Background and Aims New chronic opioid use may represent common complication after elective surgery.As many as 71% of opioid pills prescribed after surgery go unused and may become a source for misuse, abuse, and diversion.The aim of this study was to determine preoperative patient characteristics independently associated with home opioid use during the first postoperative 30 days.
Methods 250 patients not taking opioids before major abdominal/thoracic surgery were included in this single-center prospective observational cohort study. Validated questionnaires to assess pain, catastrophizing, depression, anxiety, functional status, fatigue and sleep disturbance were applied preoperatively.Primary outcome was total opioid use in oral morphine equivalents (OMEs) assessed by self-report through phone calls at 2 weeks and 1 month after surgery.OMEs were standardized across all surgery types.Multivariate linear regression models were used to predict total OMEs consumed in the first 30 postoperative days.

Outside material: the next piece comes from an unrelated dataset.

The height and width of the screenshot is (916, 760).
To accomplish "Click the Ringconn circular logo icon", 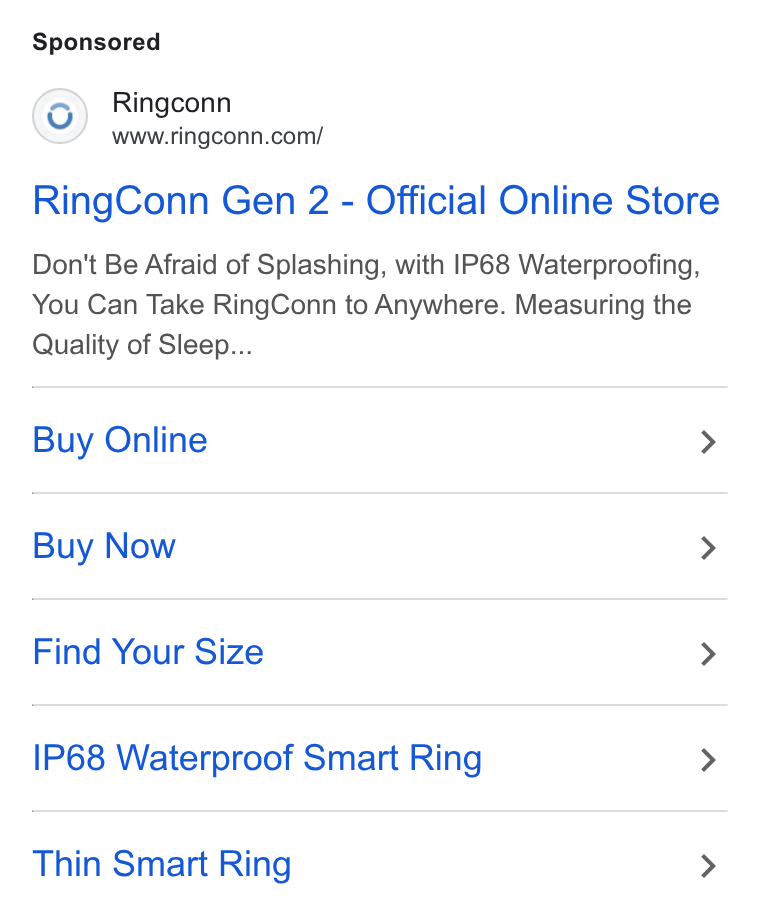I will click(60, 116).
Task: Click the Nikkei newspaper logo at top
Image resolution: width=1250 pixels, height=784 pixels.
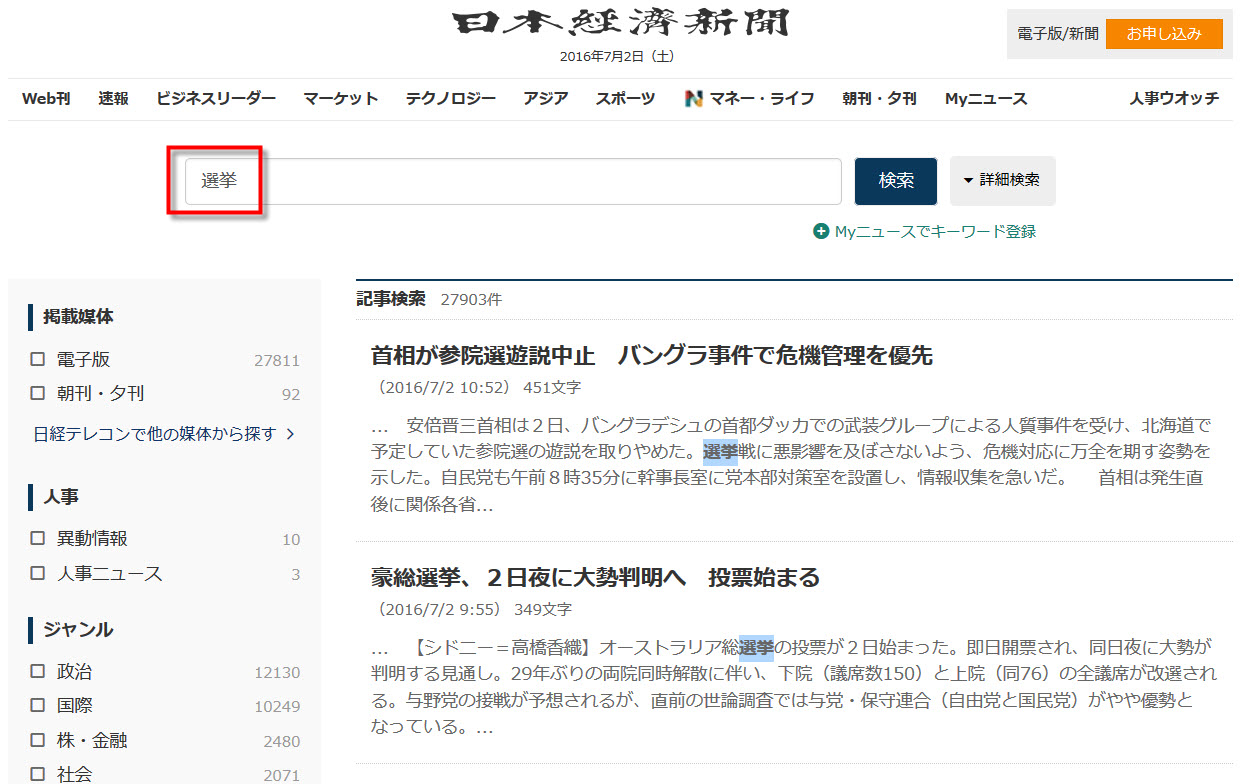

Results The median total OMEs prescribed was 600 mg (IR 450 mg), while median opioid consumption was 187.5 mg (IR 475 mg) 32 patients (13.0%) did not take any opioids after discharge;34 (13.4%) continued opioid use for 4 weeks.Older age, college graduate status and increased functional status were significantly associated with decreased opioid consumption (age:B coefficient -0.02 p<0.001;college graduate status:B coefficient -0.16 p=0.044;functional status:B coefficient -0.03 p=0.008).Higher anxiety scores were significantly associated with increased opioid consumption (B coefficient 0.05, p=0.002).
Conclusions There was a marked discrepancy between prescribed and consumed opioids. Age, college graduates, more active, and less anxious patients consumed significantly fewer opioids during the first month after surgery.Physicians should consider adjusting postoperative prescribing amounts accordingly.